Saturated fatty acid regulated lncRNA dataset during in vitro human embryonic neurogenesis.

Human embryonic stem cells (hESCs) were used as a model of embryonic neurogenesis to identify the effect of excess fat uptake on neurodevelopment (Ardah et al., 2018). Herein, by directed differentiation of hESCs into neurons using established protocols, this data was generated for expression profiles of select lncRNAs during in vitro embryonic neurogenesis and their differential expression due to excess fat (palmitate) uptake. The undifferentiated hESCs were treated with 250 µM palmitate after identifying it as the highest concentration which is non-toxic to these cells.

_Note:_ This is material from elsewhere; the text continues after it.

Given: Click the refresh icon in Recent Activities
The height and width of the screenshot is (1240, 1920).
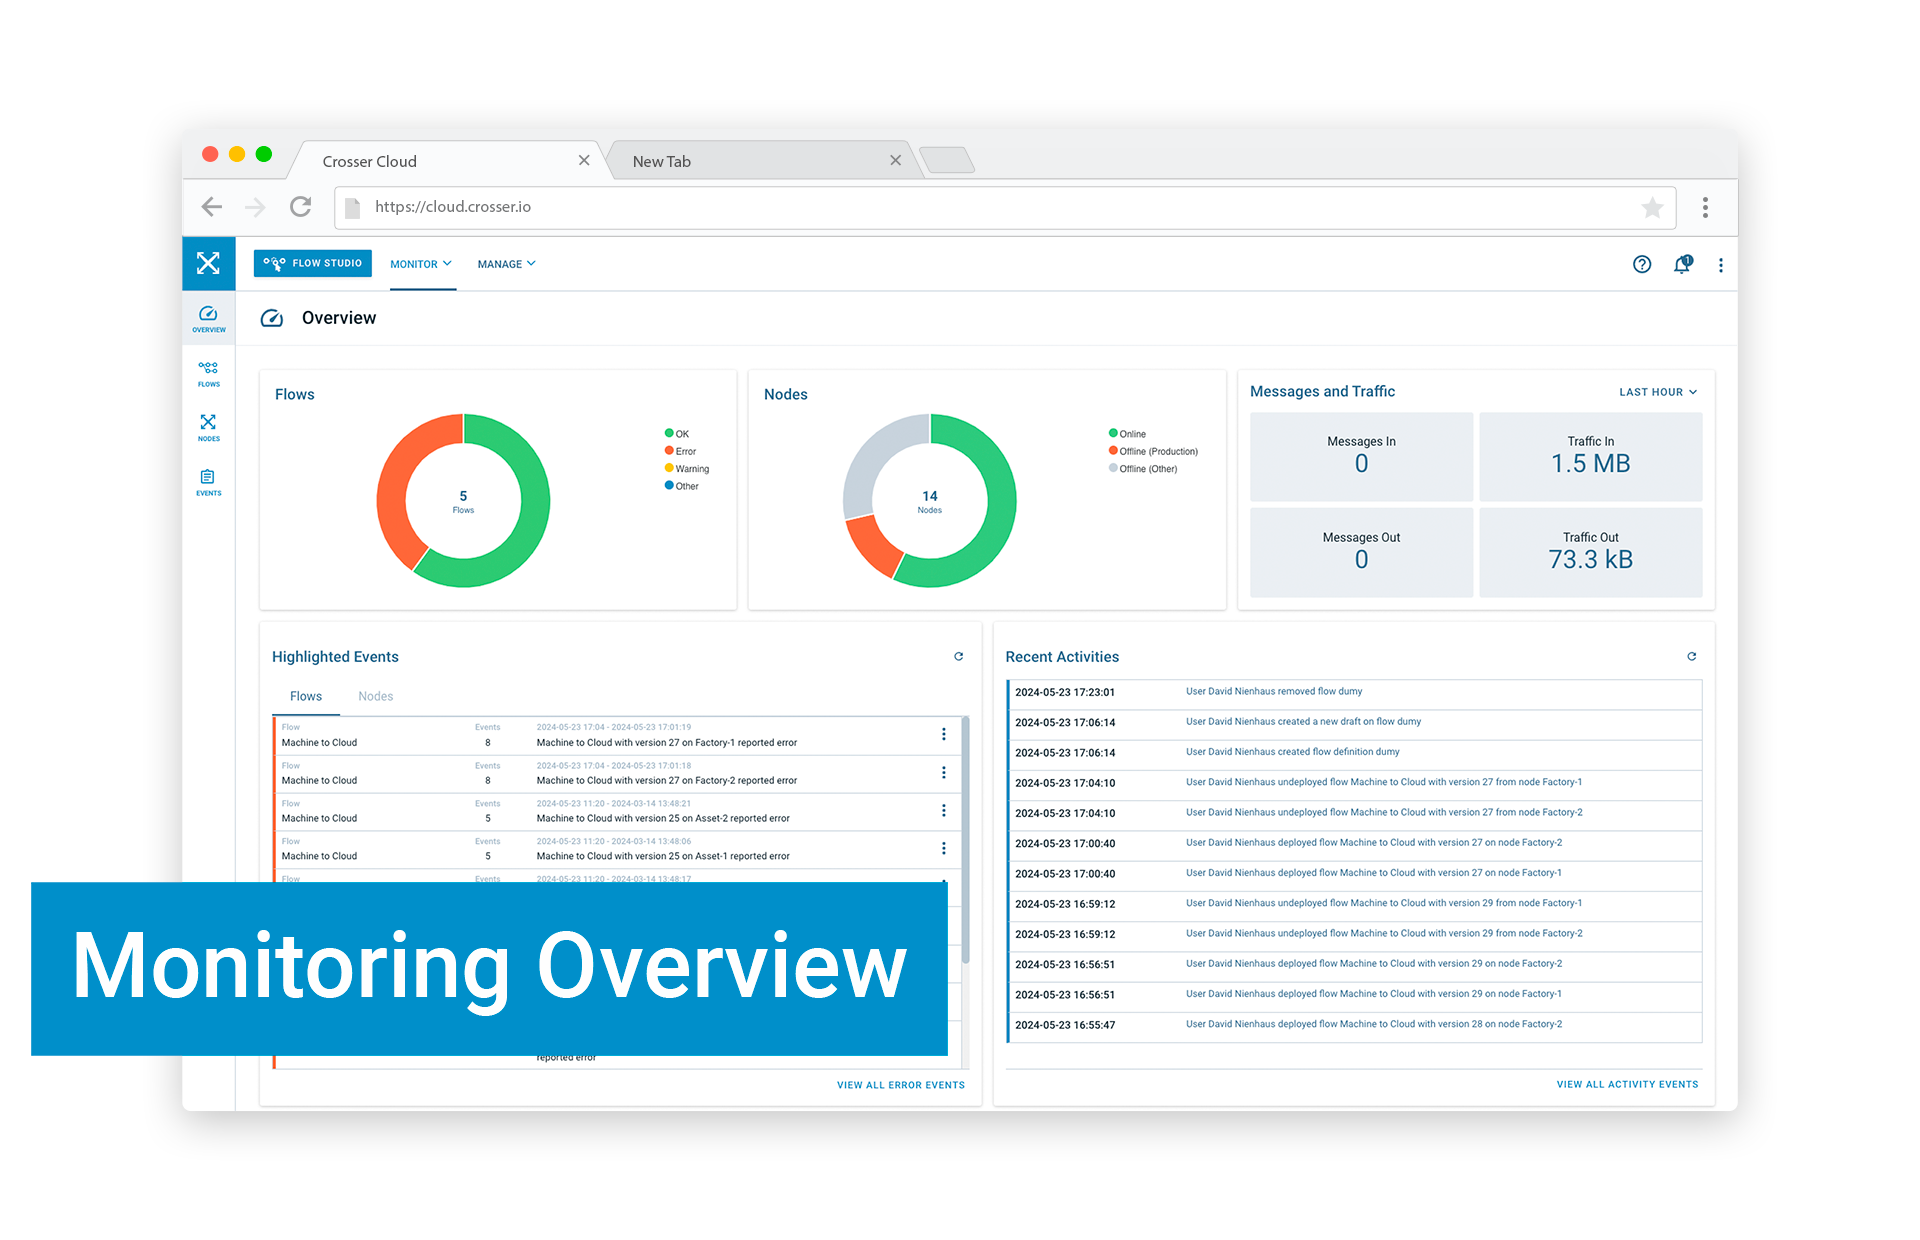Looking at the screenshot, I should [x=1688, y=656].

The palmitate treated hESCs were differentiated towards neurons keeping the levels of palmitate consistent throughout the differentiation process and fat uptake was confirmed by Oil Red O staining. The expression analysis of lncRNAs was performed by RT-qPCR on vehicle control and palmitate treated cells from 4 stages of differentiation, D0 (undifferentiated hESCs), D12 (neural stem cells), D44 (neural progenitors) and D70 (neurons) using lncRNAs array plates from Arraystar Inc. which contains 372 functionally identified lncRNAs found to be associated with lipid metabolism and other pathways (Cat# AS-NR-004).

Specifications table

Value of the data

This is the first data to show expression profile of several functionally identified lncRNAs in a human model of embryonic neurogenesis.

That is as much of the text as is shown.